Em vários momentos, o filme se aproxima de uma crítica mordaz à maternidade, com a personagem de Amy Adams lidando com a pressão de ser uma mãe idealizada, mesmo enquanto começa a perder o controle de seu próprio corpo e mente. Em uma cena particularmente perturbadora, Mãe é forçada a lidar com a violência implícita da sua transformação ao ser obrigada a adotar comportamentos caninos — algo que parece simbolizar as expectativas sociais de que as mulheres se submetam aos padrões de docilidade, subordinação e sacrifício.

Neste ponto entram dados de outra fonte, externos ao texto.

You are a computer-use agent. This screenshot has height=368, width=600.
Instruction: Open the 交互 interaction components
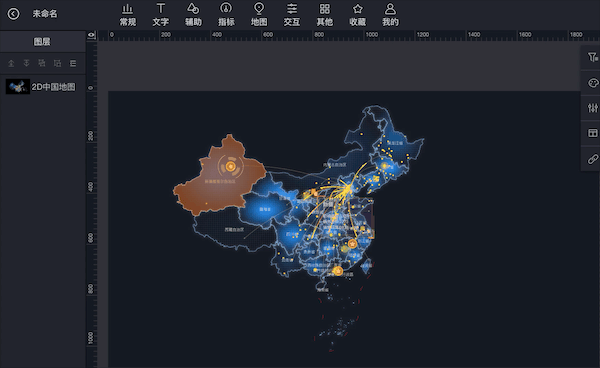pos(292,15)
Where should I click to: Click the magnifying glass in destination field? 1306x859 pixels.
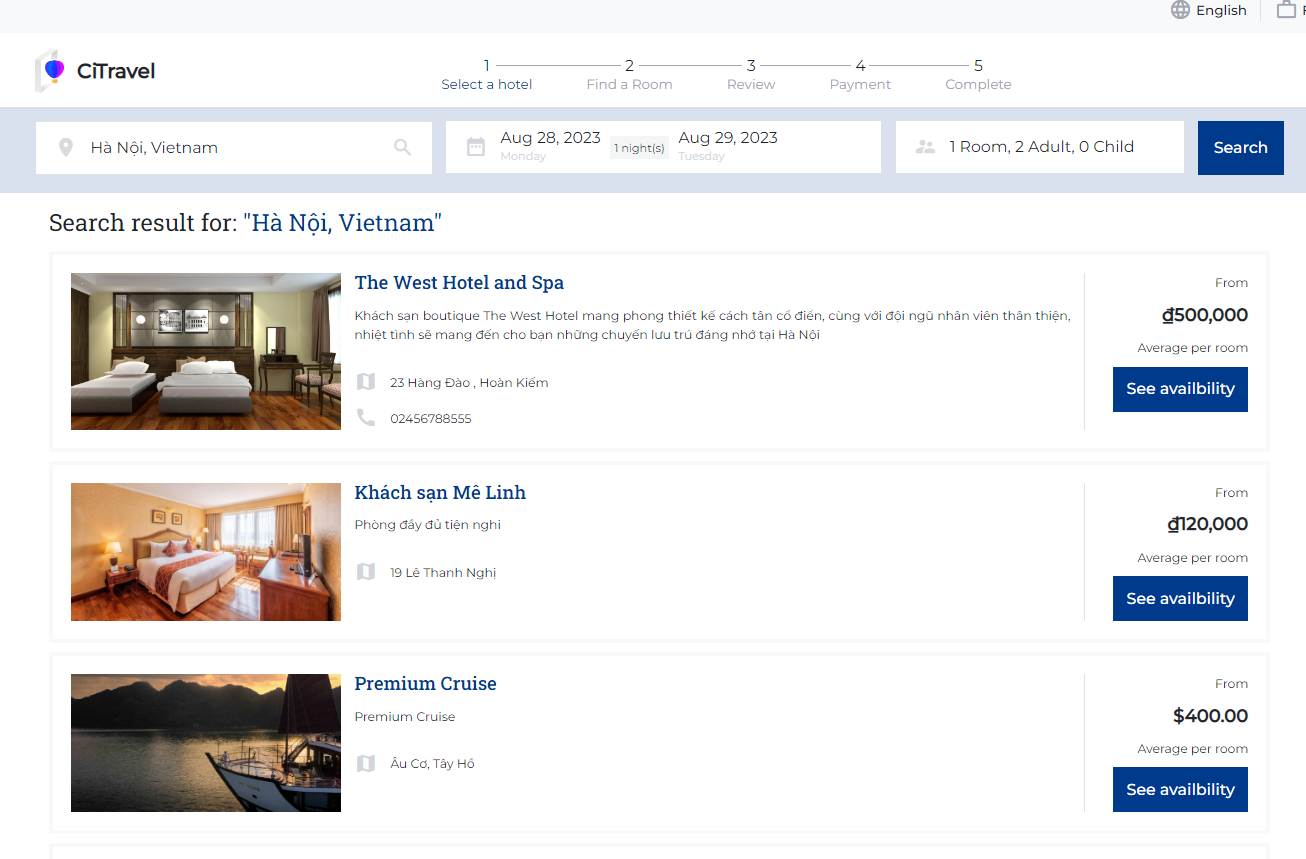coord(402,148)
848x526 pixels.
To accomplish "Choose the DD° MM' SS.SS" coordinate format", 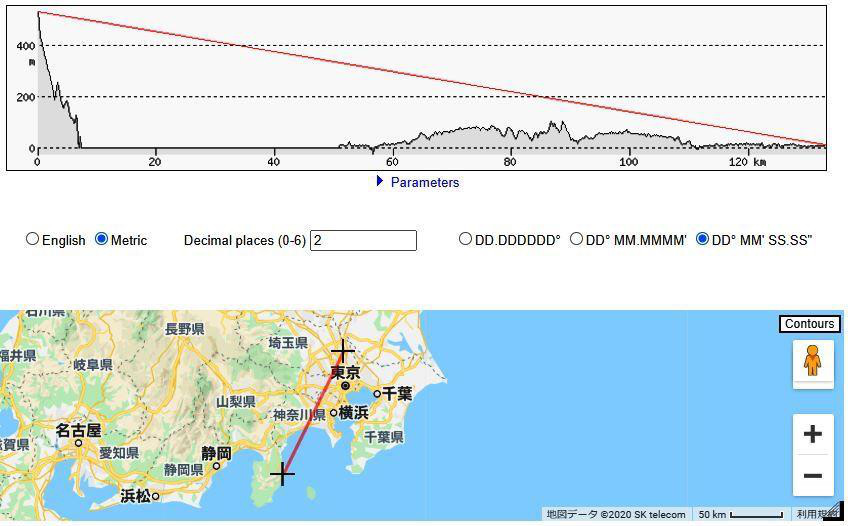I will 702,239.
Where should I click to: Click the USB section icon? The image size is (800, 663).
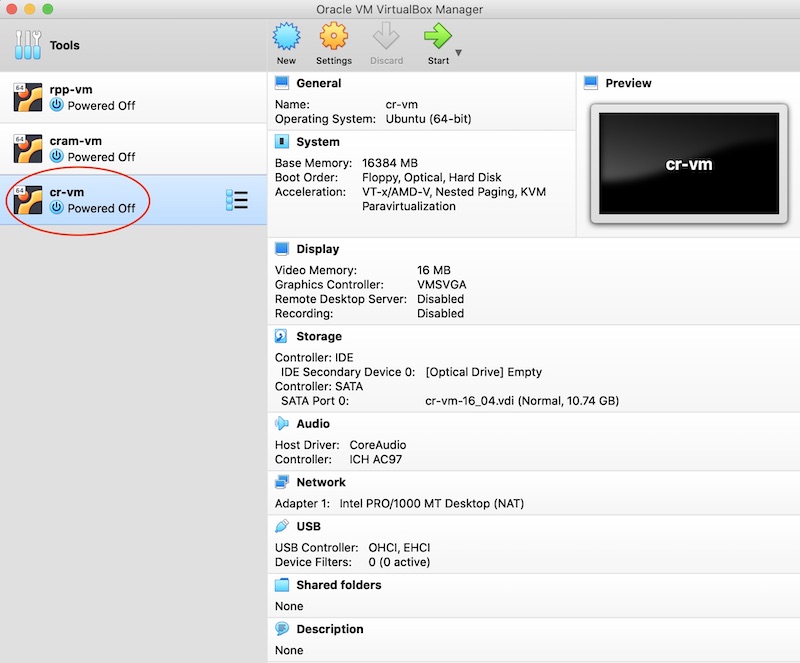282,526
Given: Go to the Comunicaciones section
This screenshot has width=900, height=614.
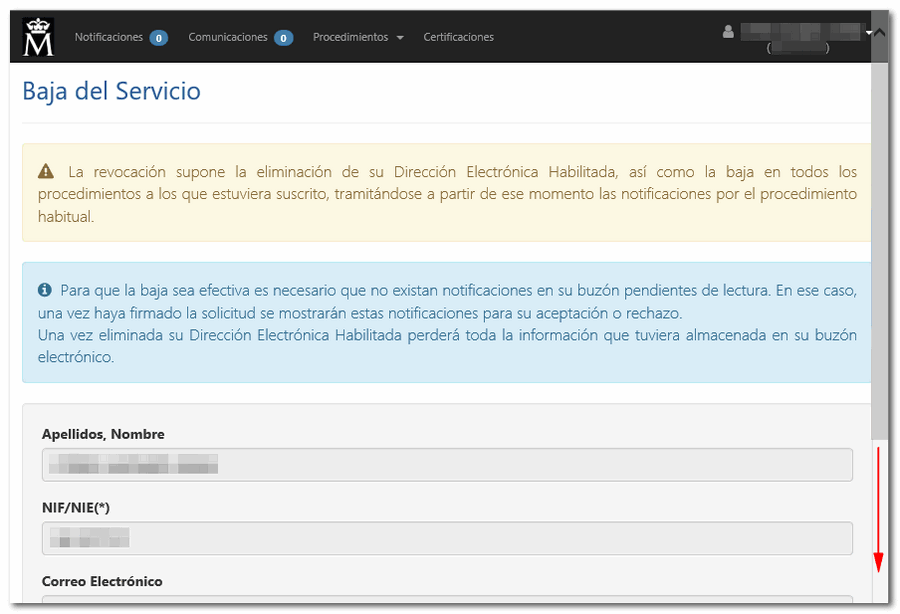Looking at the screenshot, I should click(x=228, y=37).
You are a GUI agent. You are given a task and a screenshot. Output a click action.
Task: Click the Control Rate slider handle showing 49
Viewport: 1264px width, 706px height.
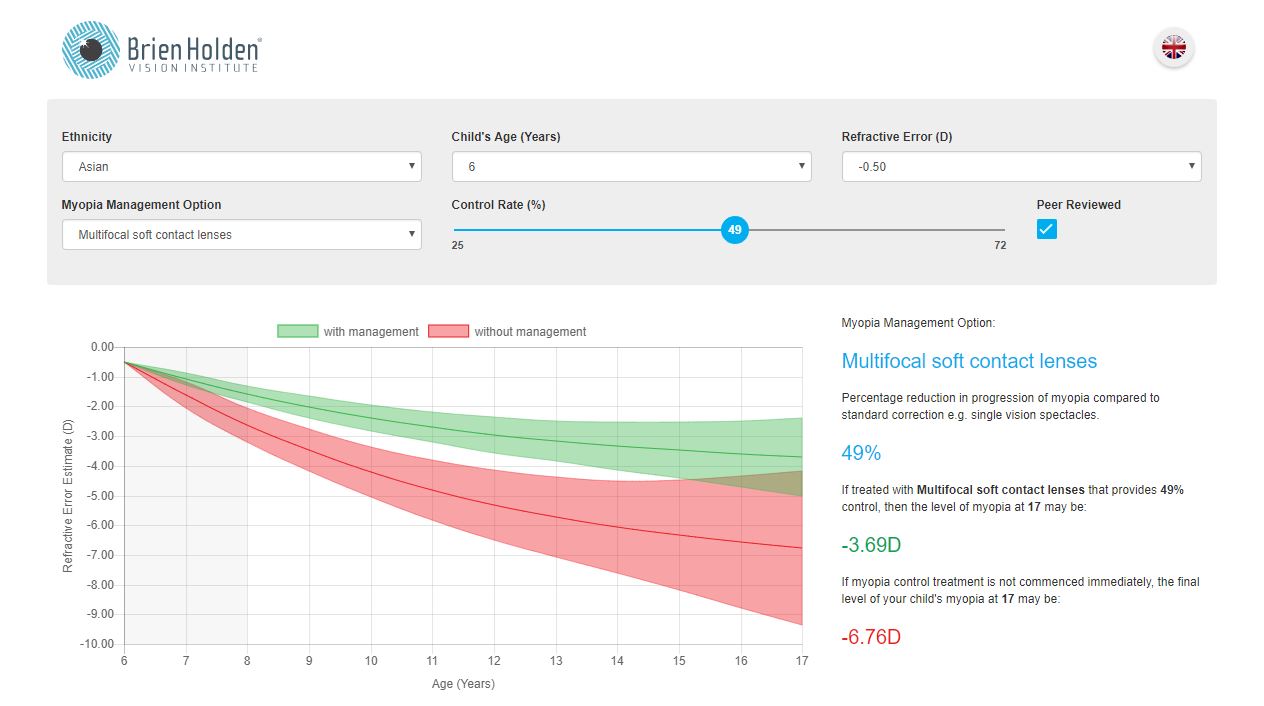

Nesse sentido, Canina é mais do que uma simples história de transformação ou uma fábula sobre aceitação. O longa-metragem também investe em uma crítica incisiva sobre o que significa ser uma mulher na sociedade contemporânea, especialmente quando a maternidade e o casamento são impostas como o auge de uma existência plena.
Mãe, à medida que se transforma, parece mais livre, mais próxima de algo visceral e primal, mas, ao mesmo tempo, está sendo despida de sua humanidade. A luta interna que ela enfrenta é, portanto, não apenas uma jornada de autodescoberta, mas também uma meditação sombria sobre os papéis limitados que ela, idealmente, deveria performar enquanto mulher.
Inclusive, tais reflexões são reafirmadas graças a figura masculina do Marido (não pai, mas Marido, conforme creditado no IMDB). Interpretado por Scoot McNairy, o personagem está ali como uma lembrança constante de que, talvez, sua vida antes de se tornar mãe não seja mais tão importante. Se a personagem de Amy Adams já está cansada o suficiente por passar o dia trancada em casa cuidando de uma criança, certamente ela não precisa de uma carreira. Ou de amigas. Ou de uma vida que não derive necessariamente de seu título de Mãe.
Apesar da atraente desconstrução do realismo, diretamente conectado à psique de Mãe, o ritmo do longa-metragem pode ser um tanto desconcertante para quem espera uma história mais linear. A narrativa não segue uma linha temporal simples — embora o filme, em si, não seja lá muito complexo — mas se desenrola mais como um pesadelo. Ou como se estivéssemos lendo a mente de uma protagonista viciada em nos explicar o que está sentindo (em uma dinâmica que funcionaria melhor se fosse um podcast, ao invés de um filme). Estamos vendo o que acontece o tempo todo e, de certa forma, soa como se Canina estivesse nos subestimando enquanto espectadores.
Apesar de suas qualidades inegáveis, Canina pode não ser para todos os gostos. Sua abordagem experimental e a intensidade de sua mensagem podem afastar espectadores que esperam uma comédia leve ou um filme de terror convencional. A natureza imprevisível do roteiro, com mudanças abruptas de tom, cria uma experiência que pode ser tanto fascinante quanto desconcertante. No entanto, para aqueles que buscam algo mais desafiador e subversivo, péssima notícia: o longa-metragem também não acrescenta tanta profundidade em suas discussões.